You’ll find the trailhead for the Cove Hardwood Self-Guiding Nature Trail (0.8 miles roundtrip) here. It’s widely considered the park’s best spring wildflower walk, but it’s an excellent trail any time of the year. This picnic area closes at 8 p.m. from late April through early September and at sunset during the rest of the year.
Fun Fact: Chimneys Picnic Area used to be the site of a park campground (one of the first two in the national park), which closed in 1969.

Greenbrier
This picnic area might be small (only 12 tables) but it’s sweet indeed, in part because it’s usually uncrowded. If it happens to be full when you go, you will find several pull-offs along the road following the creek and leading further into the park from the Greenbrier entrance. In a pinch, the many large boulders in the creek are also good perches for a picnic.
Nearby is the trailhead for Porters Creek Trail (two miles roundtrip), a particularly lovely hike in spring during wildflower season; to find it, follow the road all the way to the loop at the end.
Fun Fact: The Greenbrier area of the park once included four gristmills, two churches, two stores, two blacksmith shops, a school, three cemeteries, and the Greenbrier Hotel (which was also known as the LeConte Hotel).
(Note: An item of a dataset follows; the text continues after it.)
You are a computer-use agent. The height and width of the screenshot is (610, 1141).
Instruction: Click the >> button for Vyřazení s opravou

After the park was established, a campground opened where the Greenbrier picnic area is now, operating from the early 1940s until 1973.

Deep Creek
This 58-site picnic area is near Deep Creek Campground, not far from Bryson City, North Carolina. The right side of the picnic area has tables along the wide but tame Deep Creek, popular for wading. Because of that, the restrooms here also have men’s and women’s dressing stations—the only such changing areas you will find in the national park.
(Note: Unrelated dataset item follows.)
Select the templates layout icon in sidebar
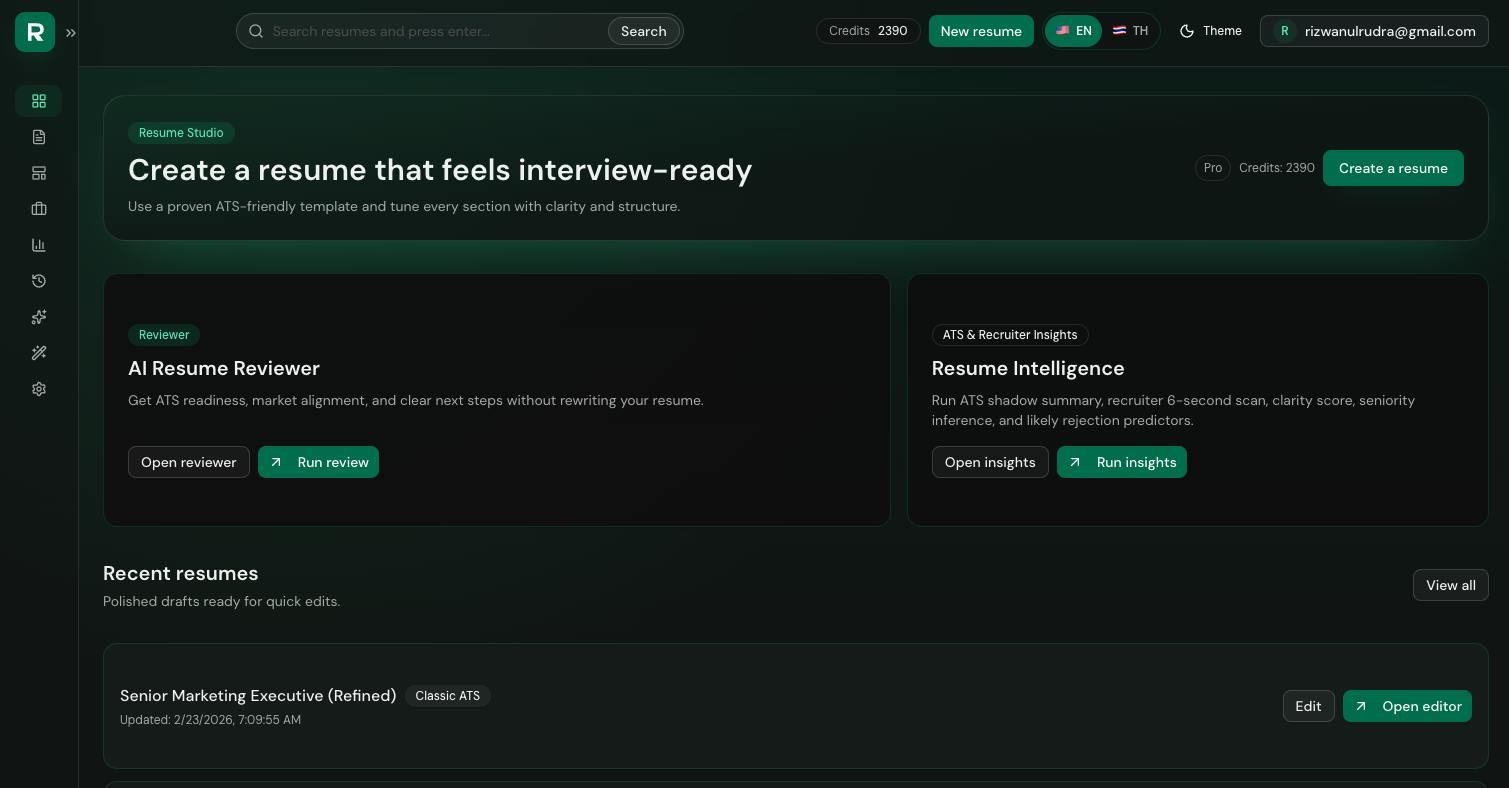The height and width of the screenshot is (788, 1509). (38, 173)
There are a few short but notable hiking options nearby. At the end of the road leading further into the park, you will find trailheads for trails to Juney Whank Falls, Indian Creek Falls, and Tom Branch Falls. If you link the three together, you will be enjoying what is informally known as the Three Waterfalls Loop (2.4 miles roundtrip, although you can take shorter options).
The Townsend Wye
This is not an official park picnic area, but plenty of visitors to the Smokies have discovered that the Townsend Wye (also spelled Townsend Y) is a perfect spot to spread out a blanket and enjoy a picnic. It’s right at the Townsend entrance to the park, where two forks of Little River join to create a wye. In addition to the grassy banks, there are also shaded places along the pebbly riverbank below the roadway, good spots to set up a few folding chairs. The river is clear, broad, and calm here, perfect for wading.
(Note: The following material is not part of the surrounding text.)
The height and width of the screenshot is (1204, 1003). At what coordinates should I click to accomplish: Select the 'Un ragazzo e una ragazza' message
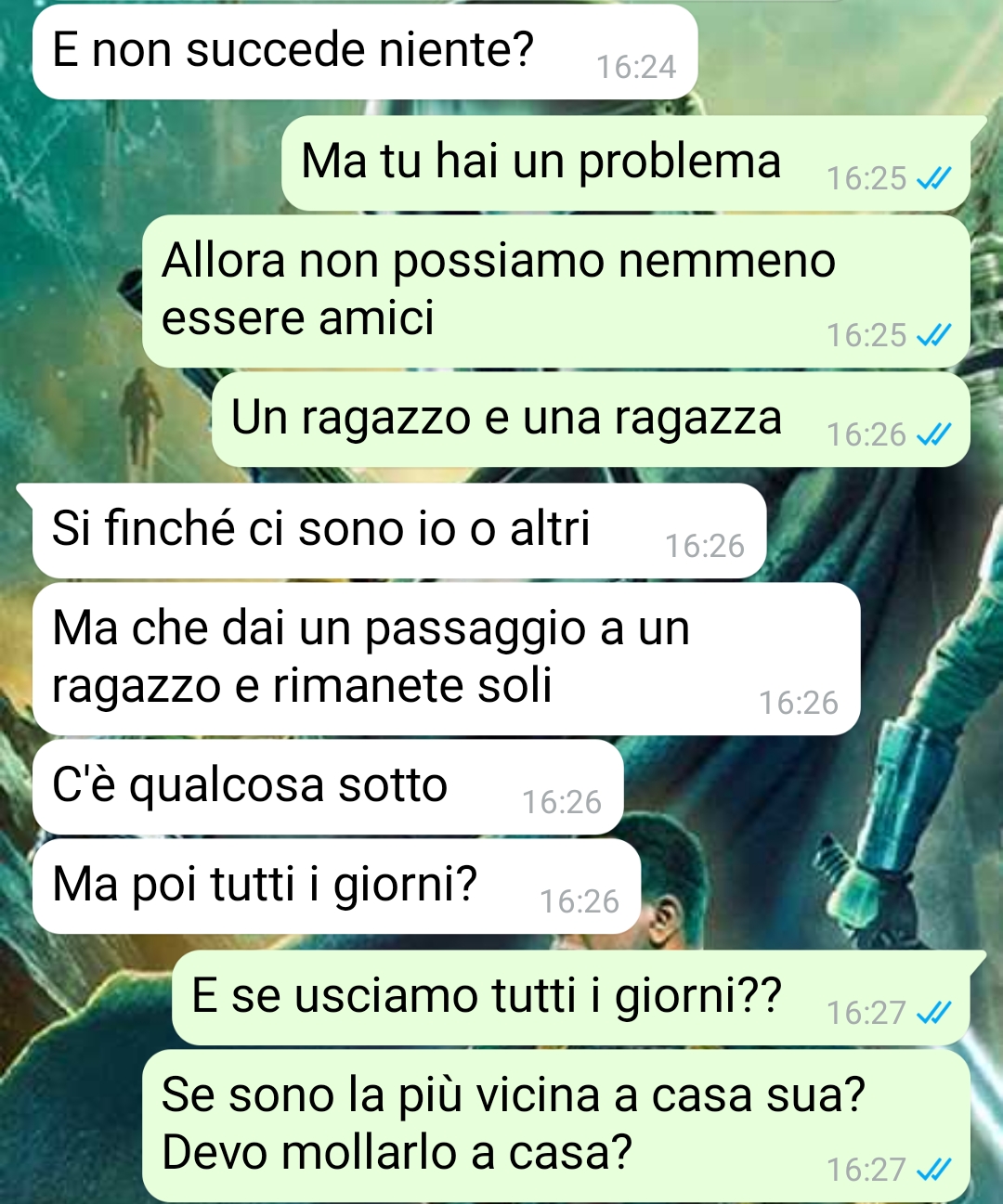click(x=591, y=420)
Be aware that you won’t find picnic tables, grills, or restrooms here, although port-a-johns may be available during peak season.

Andrews Bald
Getting to this classic picnic spot—also not an official picnic area—requires taking a hike on Forney Ridge Trail (the part to Andrews Bald is 3.6 miles, roundtrip). The trailhead is in the Kuwohi parking lot, formerly known as Clingmans Dome. While the trail is rocky in spots, especially near that start, there’s not much elevation change. Once you make it to the bald, you can enjoy a nearly 360-degree vista at an elevation of 5,860 feet while you spread your picnic blanket in the wide-open, natural-grass and wildflower meadow.
How and why these grassy balds formed is a mystery; they were already here when the first European settlers arrived. Lightning, ice storms, insects, animal grazing, windstorms, disease, fire, and Native American occupation have all been suggested as causes at various times. Andrews Bald is particularly lovely in July when the high-elevation rhododendrons bloom.